PROBLEM DESCRIPTION. Reproduce word for word the records from the line containing "pixels, height=800 pixels." through the end of the records, leaving out the pictures.

MATERIAL FOR THIS TASK START

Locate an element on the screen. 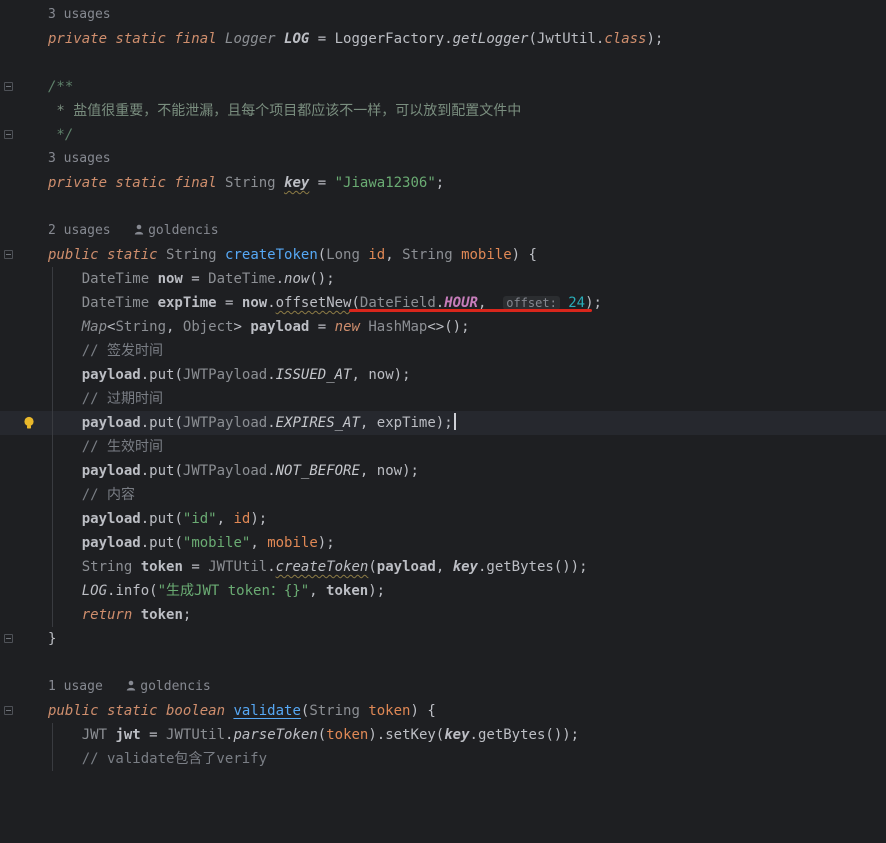  text-caret is located at coordinates (454, 422).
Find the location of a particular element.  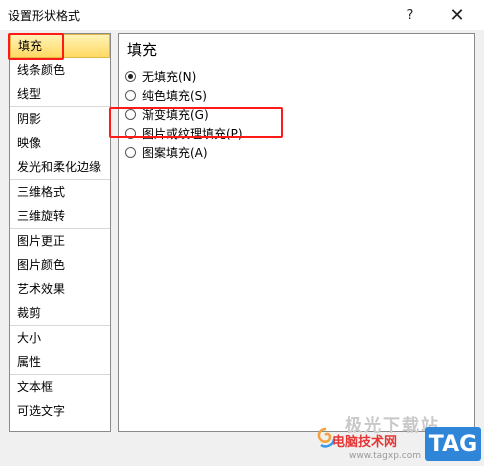

category-alt-text: 可选文字 is located at coordinates (60, 411).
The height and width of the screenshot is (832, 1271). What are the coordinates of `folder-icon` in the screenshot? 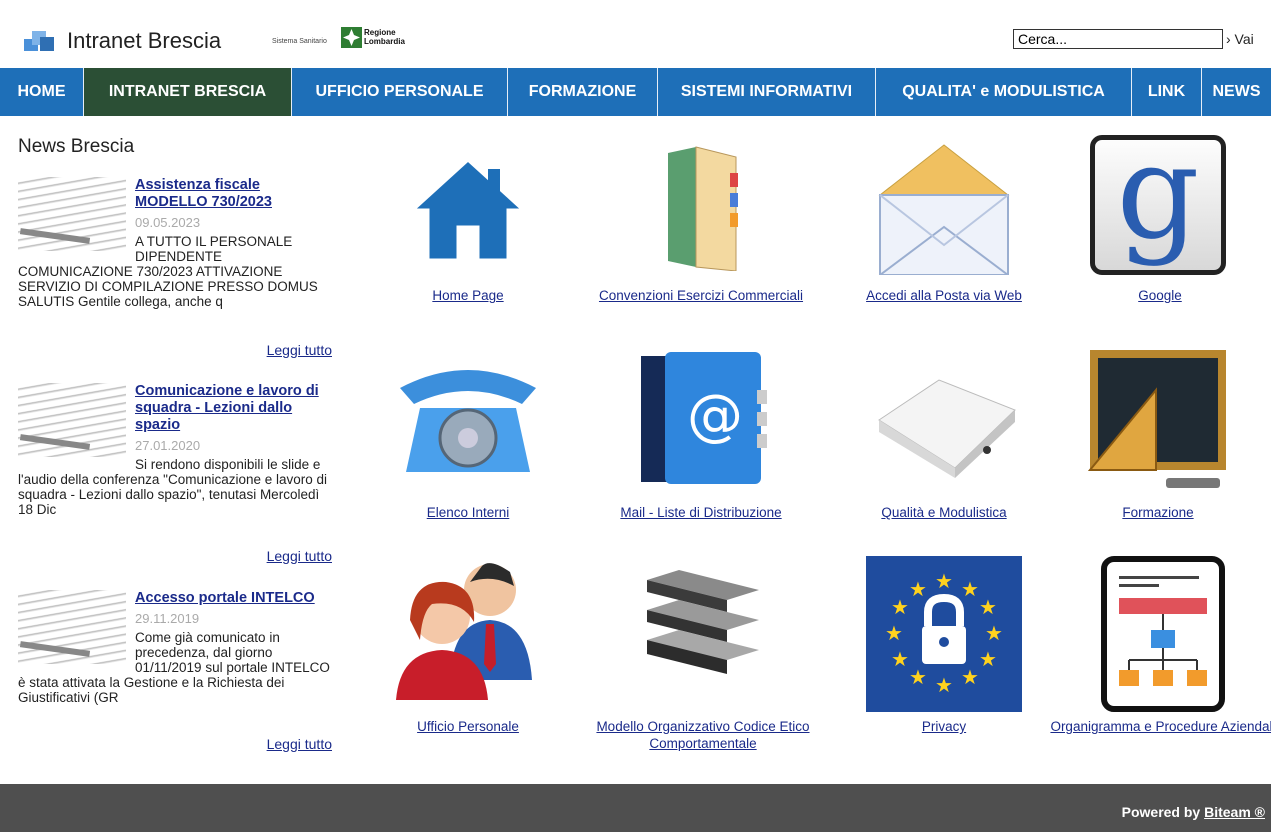 It's located at (703, 208).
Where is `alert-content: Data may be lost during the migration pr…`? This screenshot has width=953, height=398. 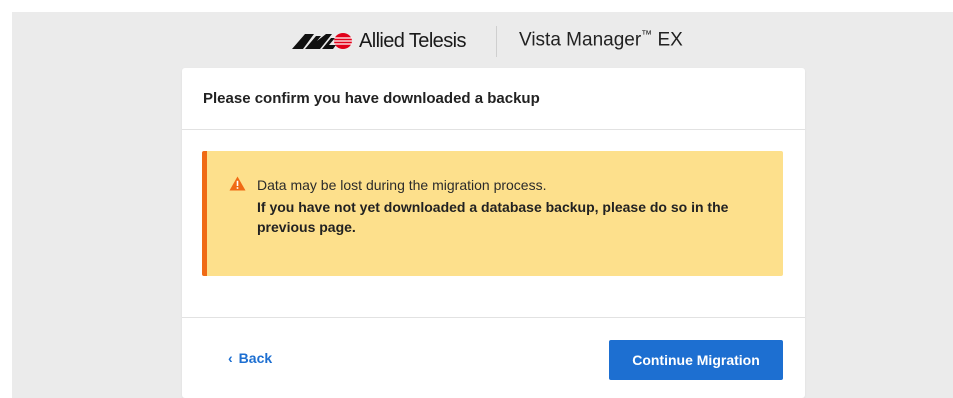
alert-content: Data may be lost during the migration pr… is located at coordinates (507, 206).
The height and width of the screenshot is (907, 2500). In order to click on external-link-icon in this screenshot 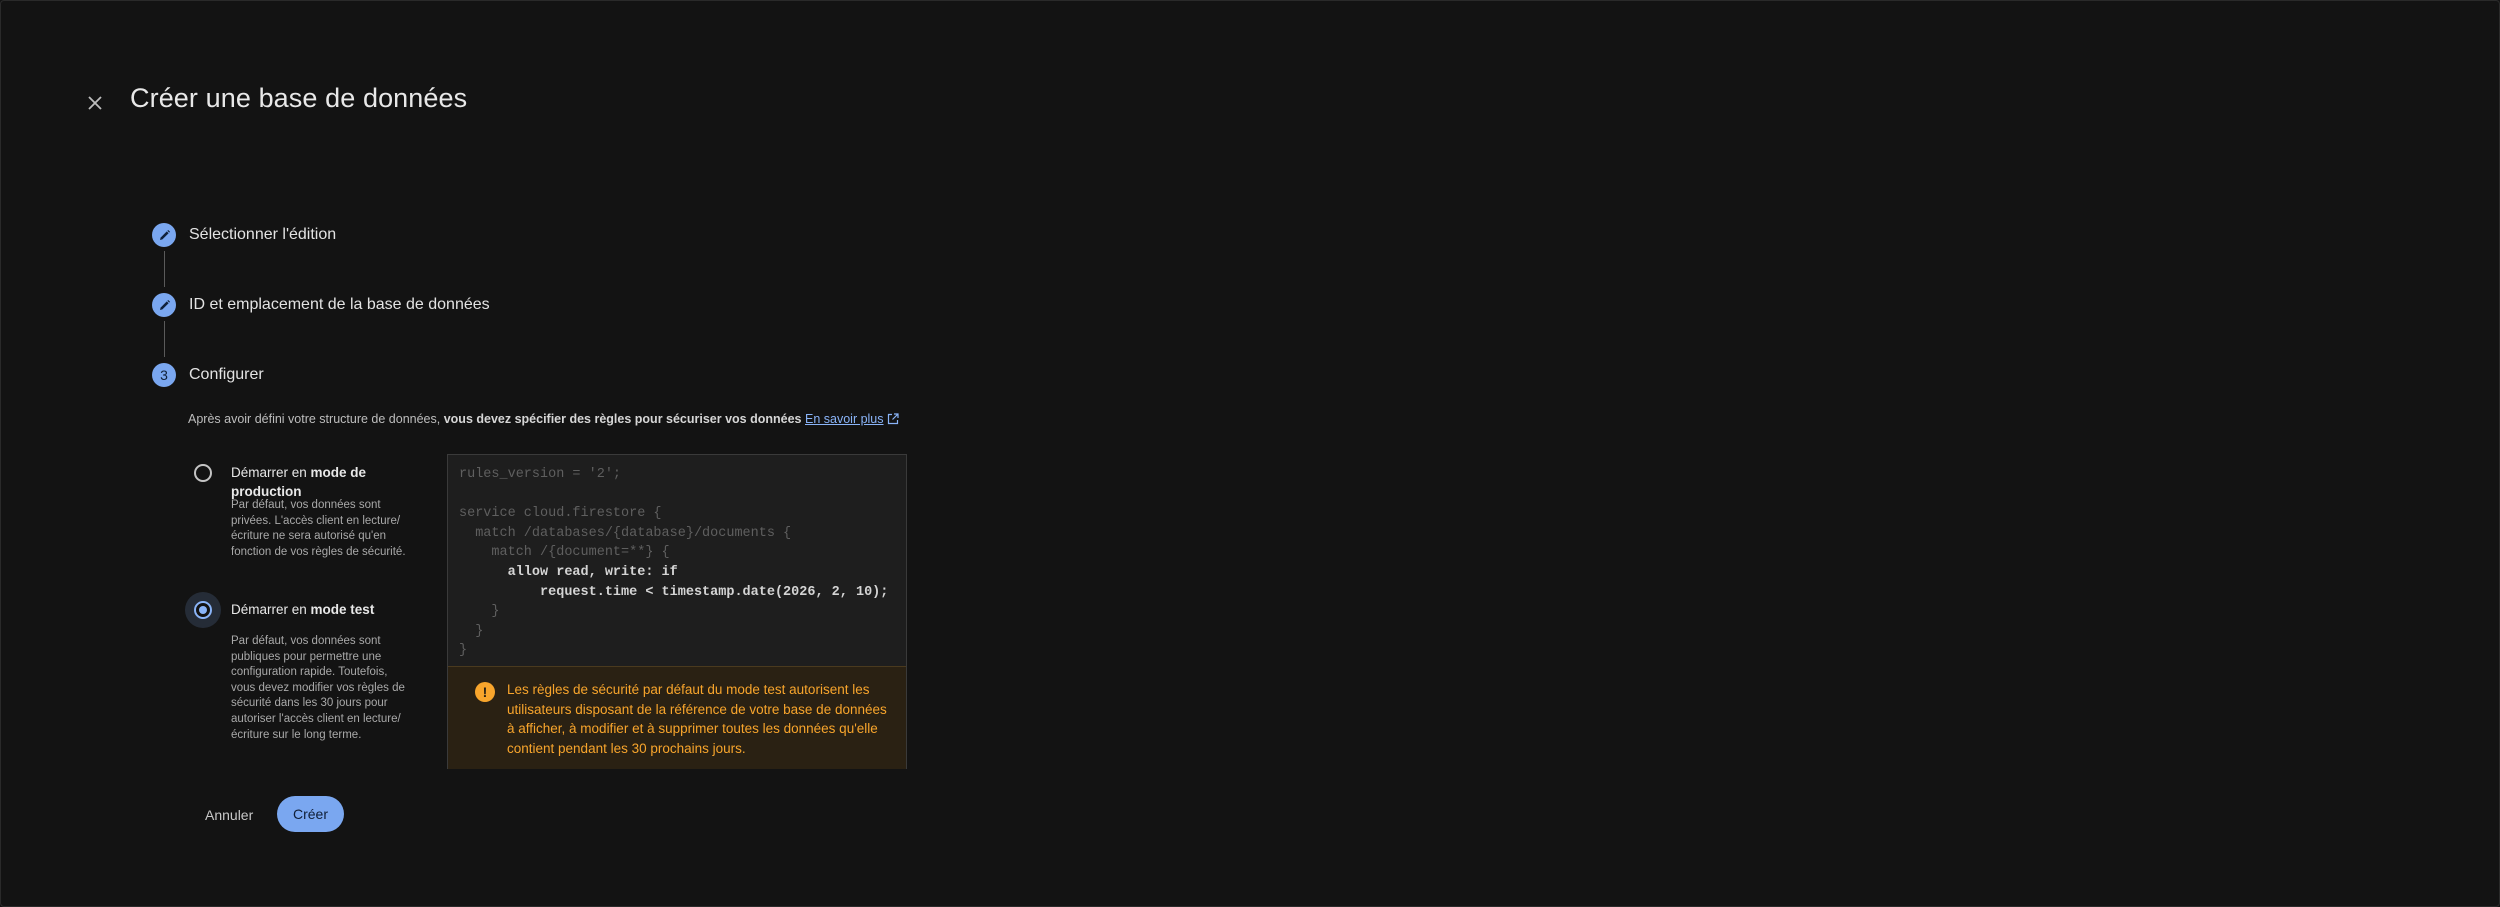, I will do `click(893, 419)`.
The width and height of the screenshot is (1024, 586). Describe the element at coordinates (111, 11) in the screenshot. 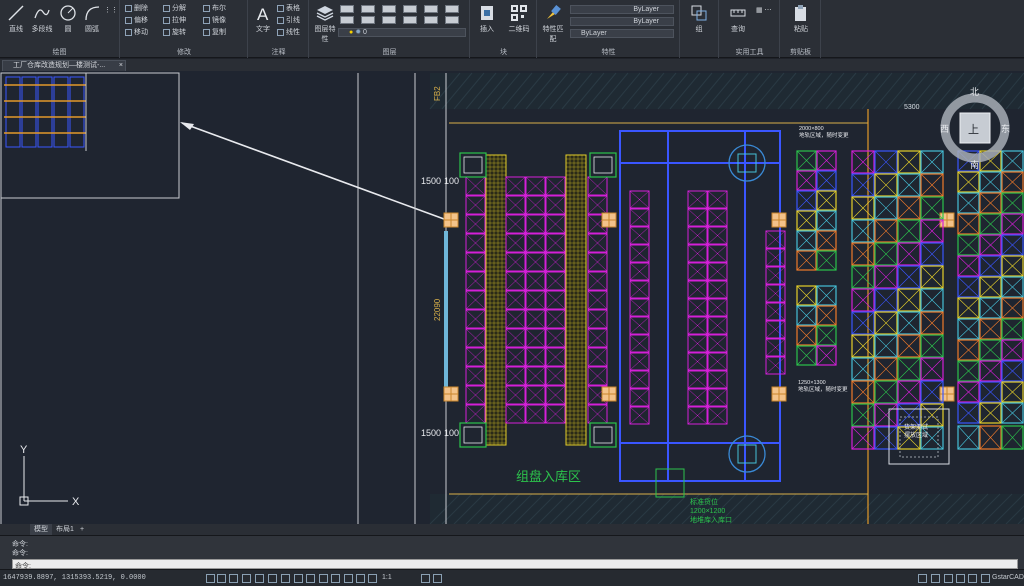

I see `draw-more-icon: ⋮⋮` at that location.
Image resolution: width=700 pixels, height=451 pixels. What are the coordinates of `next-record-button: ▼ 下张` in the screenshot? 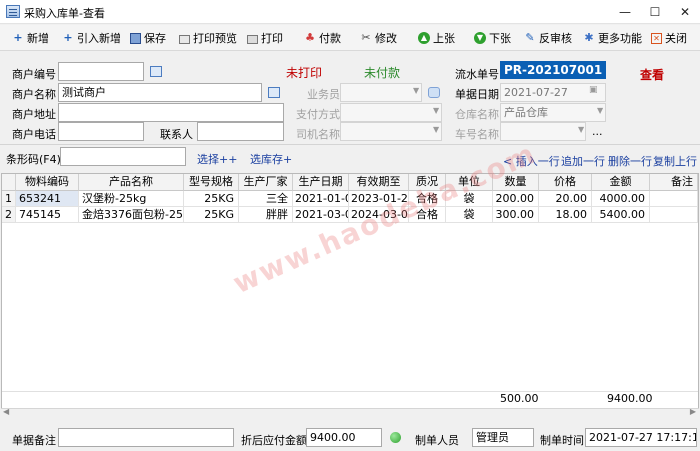 It's located at (492, 38).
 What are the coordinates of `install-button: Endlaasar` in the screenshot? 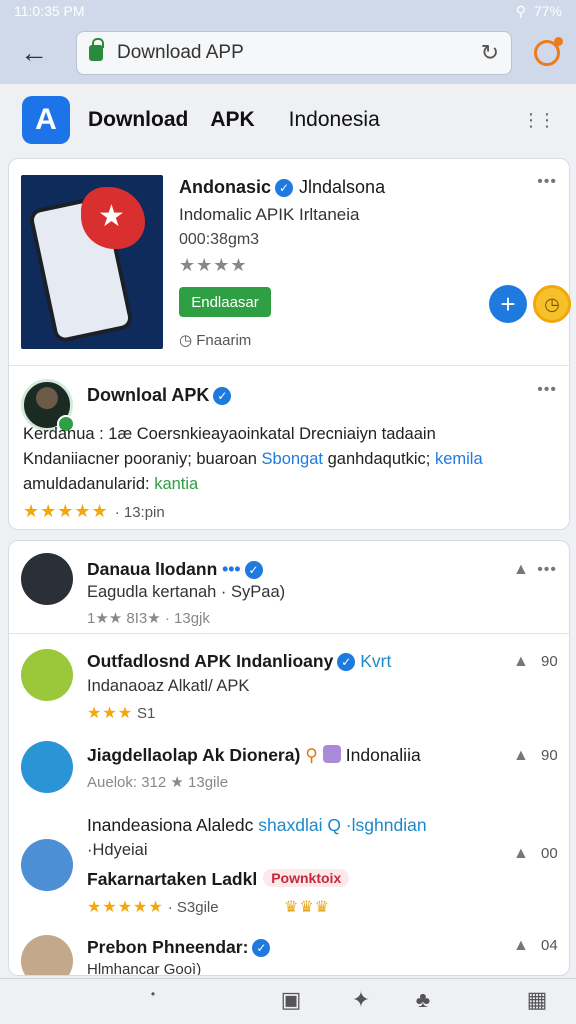 It's located at (225, 302).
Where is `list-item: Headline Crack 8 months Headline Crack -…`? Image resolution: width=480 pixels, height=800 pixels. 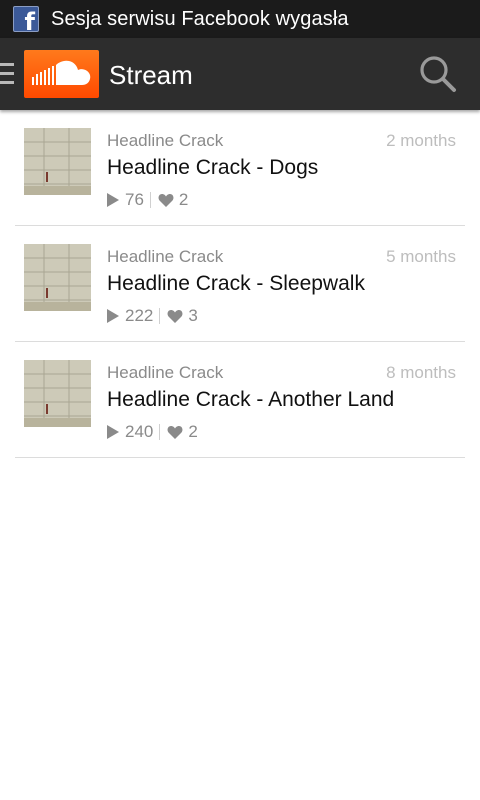
list-item: Headline Crack 8 months Headline Crack -… is located at coordinates (240, 400).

MATERIAL FOR THIS TASK END

WRITTEN SOLUTION.
Where is `list-item: Headline Crack 8 months Headline Crack -…`? Image resolution: width=480 pixels, height=800 pixels. 
list-item: Headline Crack 8 months Headline Crack -… is located at coordinates (240, 400).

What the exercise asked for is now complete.